(Stored records)

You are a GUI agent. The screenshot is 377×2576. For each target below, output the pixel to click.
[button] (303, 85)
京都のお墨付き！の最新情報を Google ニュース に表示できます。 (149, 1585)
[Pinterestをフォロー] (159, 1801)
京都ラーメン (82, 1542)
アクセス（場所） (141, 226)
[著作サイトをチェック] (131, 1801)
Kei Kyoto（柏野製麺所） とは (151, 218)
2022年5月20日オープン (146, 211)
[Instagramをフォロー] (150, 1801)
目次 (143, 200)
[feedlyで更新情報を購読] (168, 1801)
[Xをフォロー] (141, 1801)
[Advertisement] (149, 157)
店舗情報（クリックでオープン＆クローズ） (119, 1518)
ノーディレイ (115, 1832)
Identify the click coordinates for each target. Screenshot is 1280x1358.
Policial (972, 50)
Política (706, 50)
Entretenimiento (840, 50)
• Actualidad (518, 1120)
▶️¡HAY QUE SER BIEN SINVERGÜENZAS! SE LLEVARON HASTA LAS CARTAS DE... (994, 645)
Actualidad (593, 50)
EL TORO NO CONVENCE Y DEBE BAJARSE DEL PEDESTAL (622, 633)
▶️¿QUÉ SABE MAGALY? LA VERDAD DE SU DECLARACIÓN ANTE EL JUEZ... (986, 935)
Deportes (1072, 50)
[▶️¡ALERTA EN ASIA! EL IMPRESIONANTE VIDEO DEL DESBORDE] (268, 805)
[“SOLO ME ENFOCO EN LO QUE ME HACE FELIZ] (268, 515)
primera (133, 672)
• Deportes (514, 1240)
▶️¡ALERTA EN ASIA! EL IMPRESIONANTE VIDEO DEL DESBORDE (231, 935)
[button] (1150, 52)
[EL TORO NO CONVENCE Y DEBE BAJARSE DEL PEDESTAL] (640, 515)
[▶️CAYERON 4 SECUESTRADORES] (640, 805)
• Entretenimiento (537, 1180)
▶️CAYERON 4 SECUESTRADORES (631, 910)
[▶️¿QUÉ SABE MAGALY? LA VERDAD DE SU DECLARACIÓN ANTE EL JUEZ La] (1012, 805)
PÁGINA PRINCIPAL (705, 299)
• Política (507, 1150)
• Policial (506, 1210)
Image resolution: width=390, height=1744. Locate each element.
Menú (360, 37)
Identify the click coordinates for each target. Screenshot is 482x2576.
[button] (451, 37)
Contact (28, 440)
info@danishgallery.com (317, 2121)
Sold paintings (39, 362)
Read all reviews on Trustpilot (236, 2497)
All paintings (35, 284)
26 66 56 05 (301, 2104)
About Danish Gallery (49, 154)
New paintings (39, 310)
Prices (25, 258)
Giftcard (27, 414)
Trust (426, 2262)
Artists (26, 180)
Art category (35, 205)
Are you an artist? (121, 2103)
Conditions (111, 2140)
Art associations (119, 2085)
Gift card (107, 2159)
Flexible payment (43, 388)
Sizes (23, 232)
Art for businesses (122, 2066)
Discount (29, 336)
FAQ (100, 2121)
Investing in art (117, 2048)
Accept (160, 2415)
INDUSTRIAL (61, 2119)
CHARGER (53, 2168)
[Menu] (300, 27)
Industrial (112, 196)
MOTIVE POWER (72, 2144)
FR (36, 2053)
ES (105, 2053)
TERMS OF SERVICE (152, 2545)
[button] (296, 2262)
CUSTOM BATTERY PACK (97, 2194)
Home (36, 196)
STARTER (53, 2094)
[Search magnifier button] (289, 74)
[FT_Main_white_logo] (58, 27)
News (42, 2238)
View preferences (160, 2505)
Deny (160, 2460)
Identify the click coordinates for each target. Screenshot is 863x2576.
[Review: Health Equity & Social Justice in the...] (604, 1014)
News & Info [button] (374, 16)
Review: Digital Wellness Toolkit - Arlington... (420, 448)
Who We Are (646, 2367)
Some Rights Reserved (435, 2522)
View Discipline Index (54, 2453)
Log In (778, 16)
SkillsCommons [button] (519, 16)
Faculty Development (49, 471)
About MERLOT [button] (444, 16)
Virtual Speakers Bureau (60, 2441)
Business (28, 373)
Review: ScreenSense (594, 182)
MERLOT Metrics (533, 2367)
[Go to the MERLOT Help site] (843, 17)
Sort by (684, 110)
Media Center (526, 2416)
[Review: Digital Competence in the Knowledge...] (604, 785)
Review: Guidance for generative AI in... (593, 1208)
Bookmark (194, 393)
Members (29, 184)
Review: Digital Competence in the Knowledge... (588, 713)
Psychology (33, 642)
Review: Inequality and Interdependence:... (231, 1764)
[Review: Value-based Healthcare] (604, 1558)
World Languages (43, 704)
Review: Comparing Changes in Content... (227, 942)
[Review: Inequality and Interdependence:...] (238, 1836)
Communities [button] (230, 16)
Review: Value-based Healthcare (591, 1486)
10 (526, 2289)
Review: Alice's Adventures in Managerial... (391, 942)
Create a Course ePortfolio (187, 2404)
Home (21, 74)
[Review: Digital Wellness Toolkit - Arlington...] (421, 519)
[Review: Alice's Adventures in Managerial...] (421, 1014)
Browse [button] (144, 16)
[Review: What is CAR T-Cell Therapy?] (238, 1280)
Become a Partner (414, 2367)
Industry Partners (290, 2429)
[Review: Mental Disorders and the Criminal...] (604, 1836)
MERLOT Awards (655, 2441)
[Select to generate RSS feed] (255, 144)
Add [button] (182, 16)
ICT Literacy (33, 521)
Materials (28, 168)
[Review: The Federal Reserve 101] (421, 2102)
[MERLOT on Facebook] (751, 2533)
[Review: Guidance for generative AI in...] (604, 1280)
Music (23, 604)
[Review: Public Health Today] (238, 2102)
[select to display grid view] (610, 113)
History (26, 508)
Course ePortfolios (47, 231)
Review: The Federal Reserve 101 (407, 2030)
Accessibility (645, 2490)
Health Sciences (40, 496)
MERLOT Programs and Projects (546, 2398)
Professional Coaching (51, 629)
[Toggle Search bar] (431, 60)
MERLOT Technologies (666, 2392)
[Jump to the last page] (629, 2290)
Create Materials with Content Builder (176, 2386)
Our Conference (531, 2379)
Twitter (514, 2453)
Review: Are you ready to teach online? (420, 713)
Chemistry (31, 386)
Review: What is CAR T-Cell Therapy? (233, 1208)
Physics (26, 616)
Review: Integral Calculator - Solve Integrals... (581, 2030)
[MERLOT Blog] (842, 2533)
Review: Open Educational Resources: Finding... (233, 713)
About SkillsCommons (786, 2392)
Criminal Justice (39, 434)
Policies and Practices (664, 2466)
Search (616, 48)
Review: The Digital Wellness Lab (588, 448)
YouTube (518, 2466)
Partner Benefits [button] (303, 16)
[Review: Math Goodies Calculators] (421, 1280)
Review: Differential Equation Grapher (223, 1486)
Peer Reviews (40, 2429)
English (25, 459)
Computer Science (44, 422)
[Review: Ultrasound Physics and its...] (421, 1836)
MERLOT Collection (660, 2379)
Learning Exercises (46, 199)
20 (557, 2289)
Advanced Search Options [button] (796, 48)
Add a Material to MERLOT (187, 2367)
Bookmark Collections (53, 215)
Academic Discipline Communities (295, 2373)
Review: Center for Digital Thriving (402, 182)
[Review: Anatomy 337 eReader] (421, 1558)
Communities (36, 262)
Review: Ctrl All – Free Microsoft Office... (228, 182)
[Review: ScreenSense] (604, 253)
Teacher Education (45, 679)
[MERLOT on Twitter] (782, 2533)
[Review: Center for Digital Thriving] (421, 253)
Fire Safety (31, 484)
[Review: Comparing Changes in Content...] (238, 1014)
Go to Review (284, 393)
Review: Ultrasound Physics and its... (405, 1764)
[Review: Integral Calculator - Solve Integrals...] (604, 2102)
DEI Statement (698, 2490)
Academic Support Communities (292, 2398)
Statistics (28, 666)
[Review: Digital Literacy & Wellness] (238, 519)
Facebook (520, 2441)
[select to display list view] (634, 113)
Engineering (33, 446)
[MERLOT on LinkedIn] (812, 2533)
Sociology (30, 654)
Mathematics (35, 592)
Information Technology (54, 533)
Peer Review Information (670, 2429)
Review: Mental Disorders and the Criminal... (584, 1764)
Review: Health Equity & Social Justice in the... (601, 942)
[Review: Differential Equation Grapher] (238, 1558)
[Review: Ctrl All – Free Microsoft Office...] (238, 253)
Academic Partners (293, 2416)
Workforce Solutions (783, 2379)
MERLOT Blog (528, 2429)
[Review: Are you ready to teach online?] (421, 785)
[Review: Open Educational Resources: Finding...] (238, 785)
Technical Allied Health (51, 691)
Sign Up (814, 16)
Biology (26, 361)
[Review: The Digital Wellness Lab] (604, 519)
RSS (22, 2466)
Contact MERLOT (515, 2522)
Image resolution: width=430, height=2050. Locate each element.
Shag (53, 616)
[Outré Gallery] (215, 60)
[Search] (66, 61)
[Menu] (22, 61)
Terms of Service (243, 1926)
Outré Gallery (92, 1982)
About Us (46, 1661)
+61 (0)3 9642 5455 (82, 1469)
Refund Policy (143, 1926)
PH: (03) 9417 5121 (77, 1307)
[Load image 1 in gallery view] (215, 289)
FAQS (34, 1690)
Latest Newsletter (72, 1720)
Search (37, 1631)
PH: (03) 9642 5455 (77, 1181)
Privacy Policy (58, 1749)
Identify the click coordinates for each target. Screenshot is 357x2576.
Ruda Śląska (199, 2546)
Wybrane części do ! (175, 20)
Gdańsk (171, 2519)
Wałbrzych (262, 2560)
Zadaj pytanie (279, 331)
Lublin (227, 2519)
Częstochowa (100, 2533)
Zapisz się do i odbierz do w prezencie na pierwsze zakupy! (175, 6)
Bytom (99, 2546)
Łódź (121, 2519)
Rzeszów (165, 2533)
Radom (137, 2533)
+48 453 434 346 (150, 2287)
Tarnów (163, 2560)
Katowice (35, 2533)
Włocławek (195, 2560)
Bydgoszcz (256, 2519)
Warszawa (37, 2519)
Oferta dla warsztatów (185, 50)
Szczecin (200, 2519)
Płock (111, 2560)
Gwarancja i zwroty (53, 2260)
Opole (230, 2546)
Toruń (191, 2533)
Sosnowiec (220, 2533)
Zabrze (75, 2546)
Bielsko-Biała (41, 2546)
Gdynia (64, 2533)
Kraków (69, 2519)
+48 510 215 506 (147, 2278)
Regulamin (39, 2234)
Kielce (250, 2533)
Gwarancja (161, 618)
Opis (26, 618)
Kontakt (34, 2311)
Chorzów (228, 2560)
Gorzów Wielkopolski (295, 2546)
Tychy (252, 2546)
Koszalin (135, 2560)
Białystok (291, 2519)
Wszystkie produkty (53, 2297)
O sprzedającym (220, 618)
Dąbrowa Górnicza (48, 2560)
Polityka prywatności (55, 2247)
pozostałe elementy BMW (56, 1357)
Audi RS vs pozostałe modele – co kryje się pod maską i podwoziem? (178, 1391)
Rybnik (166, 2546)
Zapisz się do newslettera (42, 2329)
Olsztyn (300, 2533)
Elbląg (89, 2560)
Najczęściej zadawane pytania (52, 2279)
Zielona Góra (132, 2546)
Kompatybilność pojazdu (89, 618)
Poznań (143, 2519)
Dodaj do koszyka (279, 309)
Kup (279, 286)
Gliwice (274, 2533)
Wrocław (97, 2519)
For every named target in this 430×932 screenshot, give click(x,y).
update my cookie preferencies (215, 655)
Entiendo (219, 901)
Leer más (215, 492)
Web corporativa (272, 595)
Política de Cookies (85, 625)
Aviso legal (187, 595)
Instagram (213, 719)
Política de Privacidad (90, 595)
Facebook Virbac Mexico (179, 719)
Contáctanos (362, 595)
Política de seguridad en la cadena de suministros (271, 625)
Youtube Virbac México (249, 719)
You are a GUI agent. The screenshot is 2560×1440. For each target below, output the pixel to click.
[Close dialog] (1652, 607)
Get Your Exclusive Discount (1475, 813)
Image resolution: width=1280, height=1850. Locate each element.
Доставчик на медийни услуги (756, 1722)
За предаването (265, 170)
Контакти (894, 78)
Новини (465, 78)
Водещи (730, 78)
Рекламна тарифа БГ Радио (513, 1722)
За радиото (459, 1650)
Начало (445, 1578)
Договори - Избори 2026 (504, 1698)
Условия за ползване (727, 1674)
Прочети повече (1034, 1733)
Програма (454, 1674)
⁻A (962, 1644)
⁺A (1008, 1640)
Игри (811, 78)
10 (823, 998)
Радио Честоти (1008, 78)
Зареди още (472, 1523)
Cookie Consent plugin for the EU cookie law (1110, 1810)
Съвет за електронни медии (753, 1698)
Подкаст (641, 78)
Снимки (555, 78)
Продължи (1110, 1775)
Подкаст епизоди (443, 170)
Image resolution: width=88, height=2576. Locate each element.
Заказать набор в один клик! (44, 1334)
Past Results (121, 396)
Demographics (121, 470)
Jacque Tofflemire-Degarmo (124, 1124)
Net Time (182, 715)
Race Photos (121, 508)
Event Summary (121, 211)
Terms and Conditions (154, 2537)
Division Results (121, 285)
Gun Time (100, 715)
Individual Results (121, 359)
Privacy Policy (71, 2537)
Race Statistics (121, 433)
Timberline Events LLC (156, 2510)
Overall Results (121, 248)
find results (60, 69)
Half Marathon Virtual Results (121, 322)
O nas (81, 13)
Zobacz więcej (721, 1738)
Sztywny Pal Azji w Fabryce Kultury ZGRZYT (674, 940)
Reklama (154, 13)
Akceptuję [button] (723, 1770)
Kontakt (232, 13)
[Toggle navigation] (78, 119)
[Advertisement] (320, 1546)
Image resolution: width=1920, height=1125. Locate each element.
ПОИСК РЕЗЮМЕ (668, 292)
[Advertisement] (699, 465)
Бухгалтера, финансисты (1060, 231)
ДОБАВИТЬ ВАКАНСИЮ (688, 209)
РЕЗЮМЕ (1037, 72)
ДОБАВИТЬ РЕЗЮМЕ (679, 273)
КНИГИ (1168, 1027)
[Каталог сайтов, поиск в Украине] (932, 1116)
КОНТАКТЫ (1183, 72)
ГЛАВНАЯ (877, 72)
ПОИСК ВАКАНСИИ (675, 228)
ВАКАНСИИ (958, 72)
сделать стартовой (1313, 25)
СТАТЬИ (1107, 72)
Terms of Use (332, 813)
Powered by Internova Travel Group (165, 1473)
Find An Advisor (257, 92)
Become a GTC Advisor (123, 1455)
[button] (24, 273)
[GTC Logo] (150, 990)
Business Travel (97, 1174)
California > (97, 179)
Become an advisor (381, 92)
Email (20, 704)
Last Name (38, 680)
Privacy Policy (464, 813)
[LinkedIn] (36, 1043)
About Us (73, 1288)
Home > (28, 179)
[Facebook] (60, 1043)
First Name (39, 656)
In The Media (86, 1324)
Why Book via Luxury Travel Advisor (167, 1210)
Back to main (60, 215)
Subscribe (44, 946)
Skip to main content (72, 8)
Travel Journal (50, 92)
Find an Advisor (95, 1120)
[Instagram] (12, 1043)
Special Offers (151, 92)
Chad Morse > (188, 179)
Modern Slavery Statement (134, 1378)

> WHAT NEEDS TO BE DONE
Retype exactly the lines above, from the one with "Terms and Conditions (154, 2537)" through the one with "РЕЗЮМЕ (1037, 72)", inclusive.

> SOLUTION TO THE PROBLEM
Terms and Conditions (154, 2537)
Division Results (121, 285)
Gun Time (100, 715)
Individual Results (121, 359)
Privacy Policy (71, 2537)
Race Statistics (121, 433)
Timberline Events LLC (156, 2510)
Overall Results (121, 248)
find results (60, 69)
Half Marathon Virtual Results (121, 322)
O nas (81, 13)
Zobacz więcej (721, 1738)
Sztywny Pal Azji w Fabryce Kultury ZGRZYT (674, 940)
Reklama (154, 13)
Akceptuję [button] (723, 1770)
Kontakt (232, 13)
[Toggle navigation] (78, 119)
[Advertisement] (320, 1546)
Image resolution: width=1920, height=1125. Locate each element.
ПОИСК РЕЗЮМЕ (668, 292)
[Advertisement] (699, 465)
Бухгалтера, финансисты (1060, 231)
ДОБАВИТЬ ВАКАНСИЮ (688, 209)
РЕЗЮМЕ (1037, 72)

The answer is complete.